Hello! I am running into some issues, I was trying to figure out how to set a start url to a specific parse_item method inside the crawlspider class.
Let's say I have more than one start url, two for the sake of simplicity.
So: start_urls = ["www.website1.com","www.website2.com"]
Now let's say I have two parse functions named parse_item1 and parse_item2.
I already set parse_item1 to callback on parse_item2 and vica versa.
So they do run in order of one another.
Now I am having some problems I want to go through each start_url one after the other.
So as followed: example1,example2,example1,example2. Not: example1,example1,example2,example2,example2,example1.
I thought I'd use two parse_item functions to do so BUT now I have a problem.
Even though they still call each other in order they tend to not call each start url in order.
So my question is, is it possible and if it is how can I bind for example www.example1.com to parse_item1 and www.example2.com to parse_item2 so they get called one after the other.
class juggler(CrawlSpider):
name = "juggle"
allowed_domains = ["example1.com","example2.com"]

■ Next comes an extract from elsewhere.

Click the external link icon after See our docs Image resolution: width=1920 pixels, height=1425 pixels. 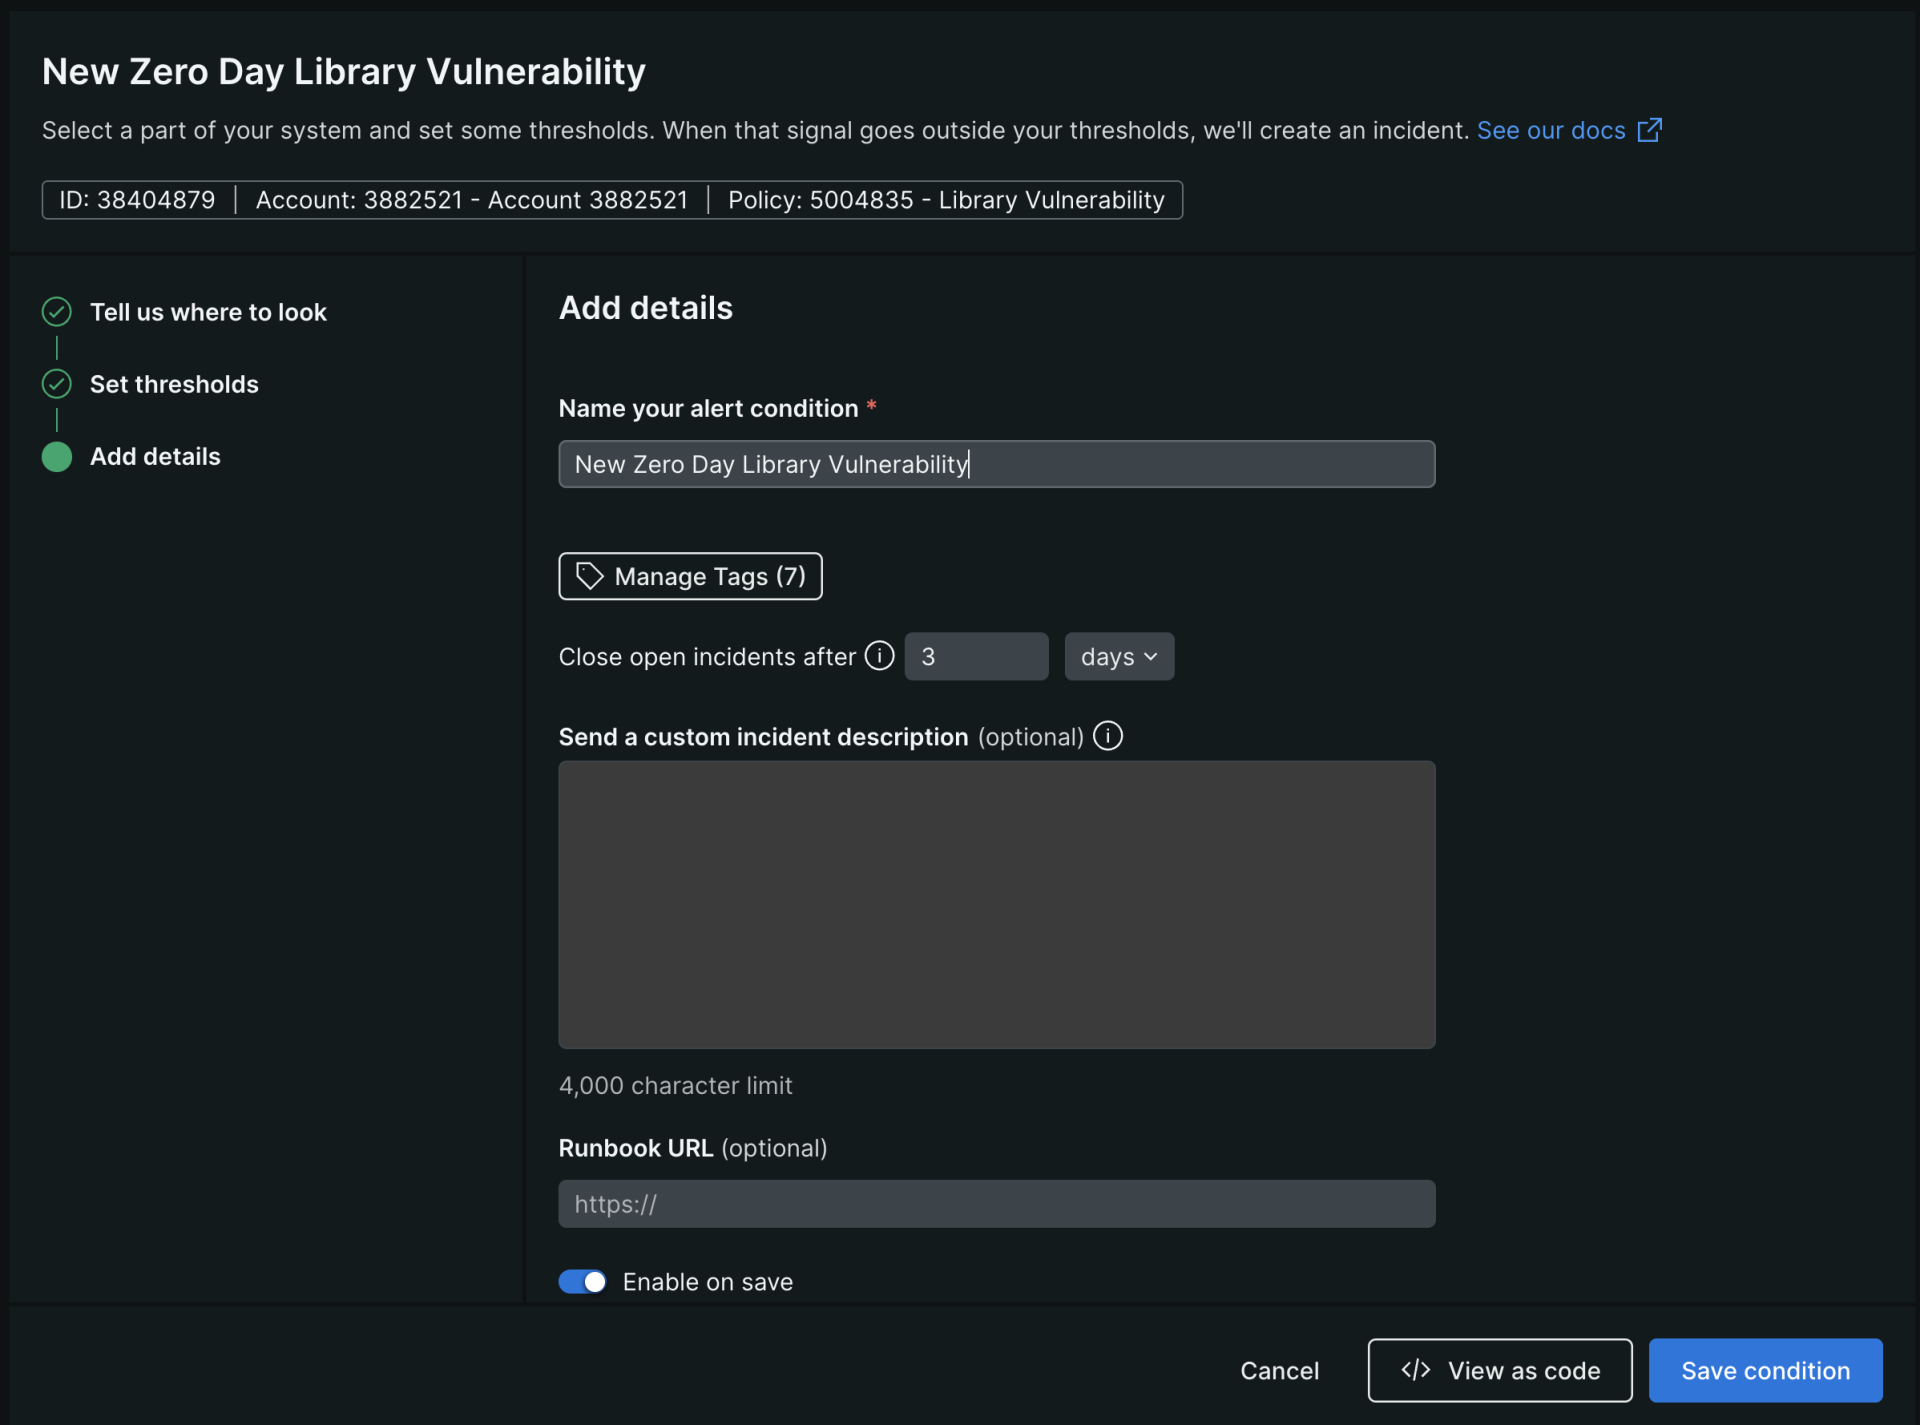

start_urls = ["http://www.example1.com/","http://www.example2.com/"]
rules = [
Rule(LinkExtractor(),callback="parse_all",follow=False)
]
def parse_all(self,response):
yield self.parse_item1(response)
yield self.parse_item2(response)
def parse_item1(self,response):
time.sleep(1)
item = TwolaircrawlerItem()
print "Item 1!"
link = response.url
print link
return Request(url=link,callback="self.parse_item2")
def parse_item2(self,response):
time.sleep(1)
item = TwolaircrawlerItem()
print "Item 2!"
link = response.url
print link
return Request(url=link,callback="self.parse_item1")